Священник объяснил: трое «совершенных», Амьель Экарт, Гуго и Пуатевен призваны их спасти. Их спрячут в подземелье, где теперь хранятся припасы, а вход замуруют. После сдачи замка, ночью, Моранси извлечет их из тайника и при помощи веревок спустит в пропасть вдоль отвесных скал. Потом они будут отправлены в надежное место.
Можно себе представить, как юноша отреагировал на приказание. Спасать «совершенных», катаров, после того как у него отнимают жизнь Эсклармонды? Да они смеются над ним! Пусть будет обмен: спасение сокровищ против жизни девушки!
На этот раз удача была близка, так как спасение сокровищ — дело Важное. Бертран Марти заметно колебался… Но он не обязан уступать, ибо Эсклармонда сама стремится к смерти. Этой жизни, которую ей могут подарить, она не желает. Она хочет следовать за матерью и бабушкой по пути, ей предначертанному. Более того, если ей откажут в consolamentum, она уморит себя голодом, как это делают «совершенные», когда они желают покинуть этот мир. Что до Моранси, то, если его коснулась скорбь, ничто не препятствует ему достигнуть своей цели, он может найти смерть, которая позволит им соединиться в Вечности… А обо всём этом она просит как о доказательстве его любви!
Чем ответить, если не согласием? Побежденный, повесив голову, Моранси вынужден исполнить то, что от него требуют: подготовить исчезновение сокровищ и этих людей, которых он теперь ненавидел, но о которых знай, что готов сделать все, чтобы спасти их.
Через несколько часов трое «совершенных» скрылись в подземелье, вход же предусмотрительно замуровали, но Бертран не присоединился к ним, как от него требовалось.

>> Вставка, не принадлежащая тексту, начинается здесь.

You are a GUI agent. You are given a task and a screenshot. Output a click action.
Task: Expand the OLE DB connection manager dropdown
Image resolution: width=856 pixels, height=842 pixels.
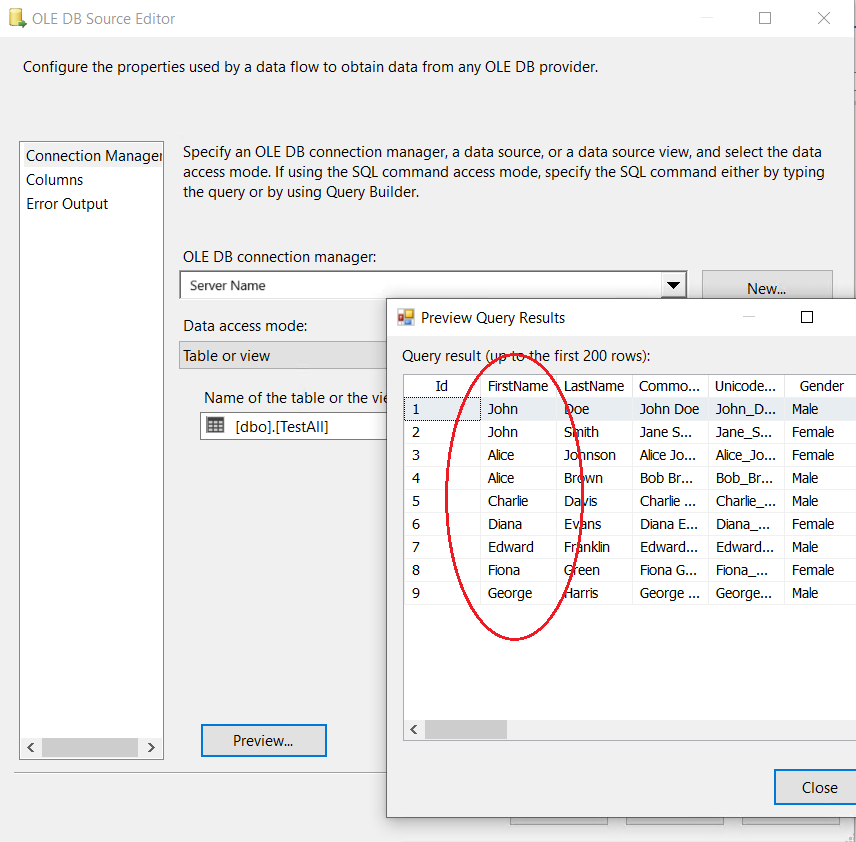[x=674, y=286]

Он хотел испить горечь до конца.
Стоя рядом со старым Перелла, чье лицо было залито слезами, он видел, как открываются так долго остававшиеся закрытыми ворота и как они пропускают теперь людей короля. Он видел длинную вереницу катаров, связанных попарно и тяжело двигающихся, спотыкающихся о камни на дороге к огромному костру, приготовленному в поле перед замком.
Там палачи оградили кольями площадку, закрытую со всех сторон, и набросали на этом пространстве брёвен, вязанок хвороста, просто веток и даже соломы, чтобы сырое дерево быстрее занялось. Сверху налили смолы и посыпали серы. В этом аду должны были погибнуть около двухсот добровольных мучеников.
Эсклармонда, чьи светлые волосы, ниспадая на плечи, оживляли черное платье; в которое она теперь была одета, шла во главе, рядом с Бертраном Марти. Он во весь голос пел псалом, и ему подпевала нестройная вереница шедших следом. Пение отзывалось болью в сердце Моранси, который не осмеливался даже взглянуть на отца девушки, боясь показать свою еще немую скорбь. Лица обоих были каменные, но чувствовалось, что души их объяты пламенем.
Вскоре приговоренные подошли к изгороди. Палачи, ожидавшие их, развязывали несчастных и одного за другим грубо бросали внутрь, на вязанки хвороста. Вход закрыли и закрепили, потом туда стали бросать с четырех сторон факелы. Сырое дерево дымило, вызывая приступы кашля, потом появились языки пламени, вместе с первыми криками боли. Все время было слышно пение, и оно не прекращалось до конца.
Теперь старый Раймонд де Перелла разрыдался, более не сдерживаясь. Две его дочери, стоявшие рядом, потеряли сознание. Кроме них ни одна женщина не осмелилась прийти, чтобы посмотреть на это пламя, послушать это пение, слабеющее с каждой нотой.
Огромная печь горела до самой ночи, но тишина мало-помалу поселилась в ее пылающем чреве. Жертвоприношение сопровождал ужасный запах, повисший над горой и растекшийся по всей округе. Говорят, что солдаты сохраняли молчание все время, пока угли не превратились в пепел. Молчание и неподвижность. Казалось, каждый из этих людей сознает, что присутствовал при неслыханной драме, одной из тех, что отмечают не только эпоху, но и всю историю страны.